## Your objective:
Your answer must be an exact copy of the entries below, with no pictures in it.

## Data:
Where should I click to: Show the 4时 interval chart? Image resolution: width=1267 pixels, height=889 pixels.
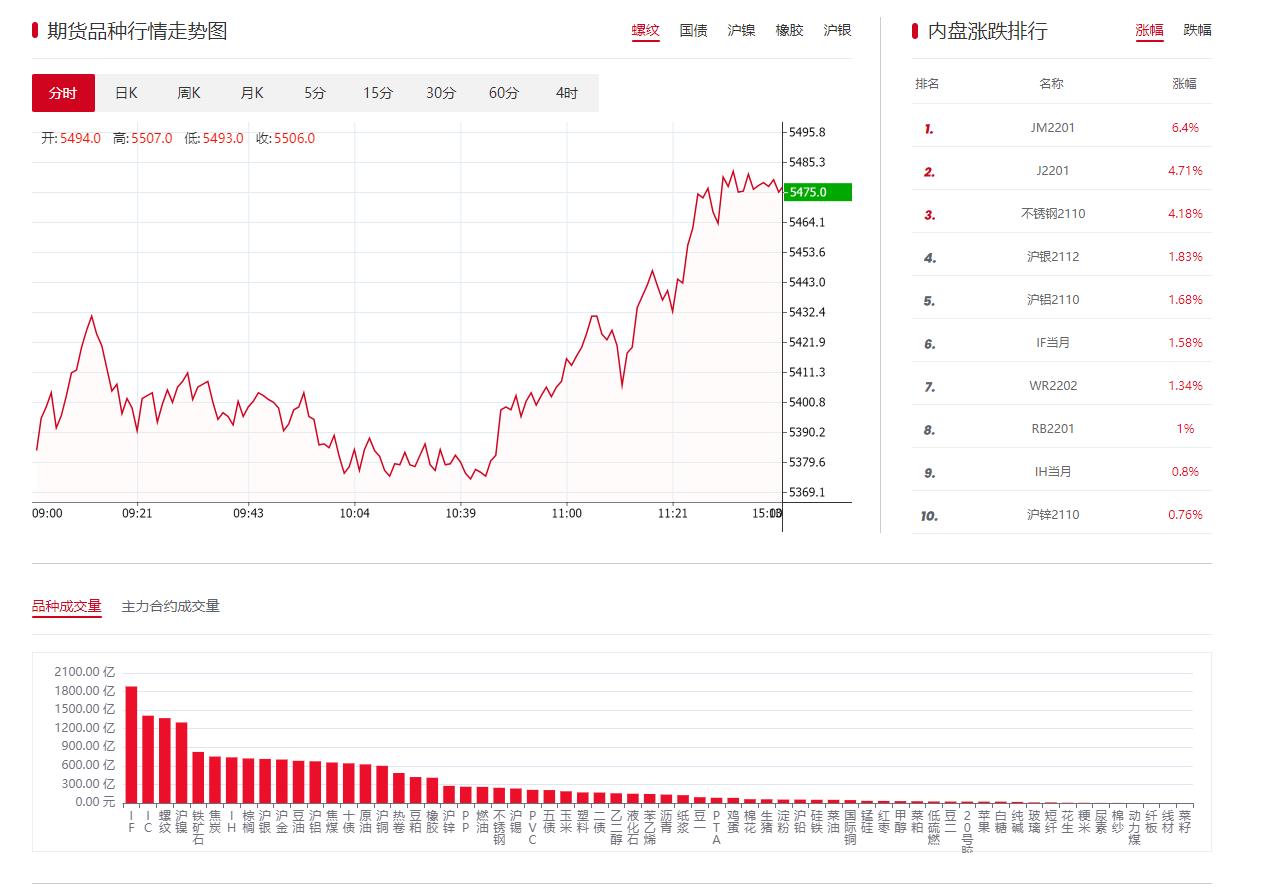(x=567, y=93)
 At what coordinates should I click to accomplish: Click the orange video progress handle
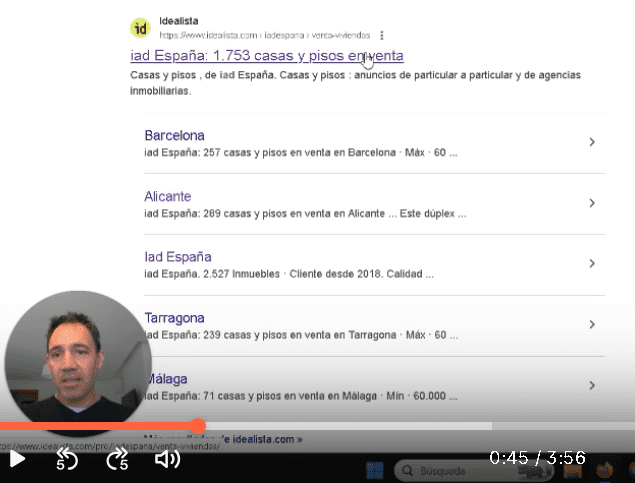pyautogui.click(x=198, y=426)
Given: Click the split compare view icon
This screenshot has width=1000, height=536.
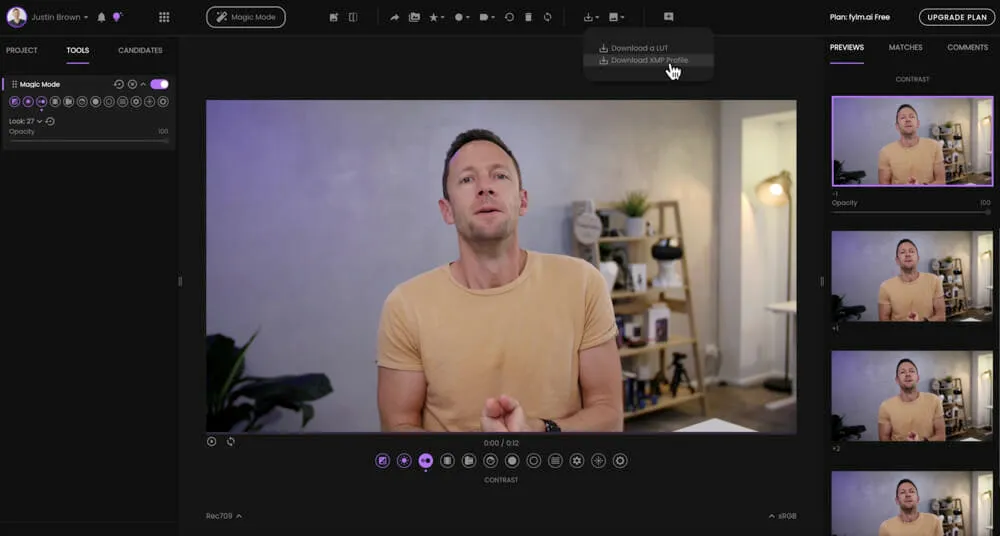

## Exercise answer:
Where should I click to: Show the 4时 interval chart? Image resolution: width=1267 pixels, height=889 pixels.
(x=567, y=93)
 At what coordinates should I click to accomplish: Click the orange video progress handle
pyautogui.click(x=198, y=426)
Given: Click the split compare view icon
This screenshot has width=1000, height=536.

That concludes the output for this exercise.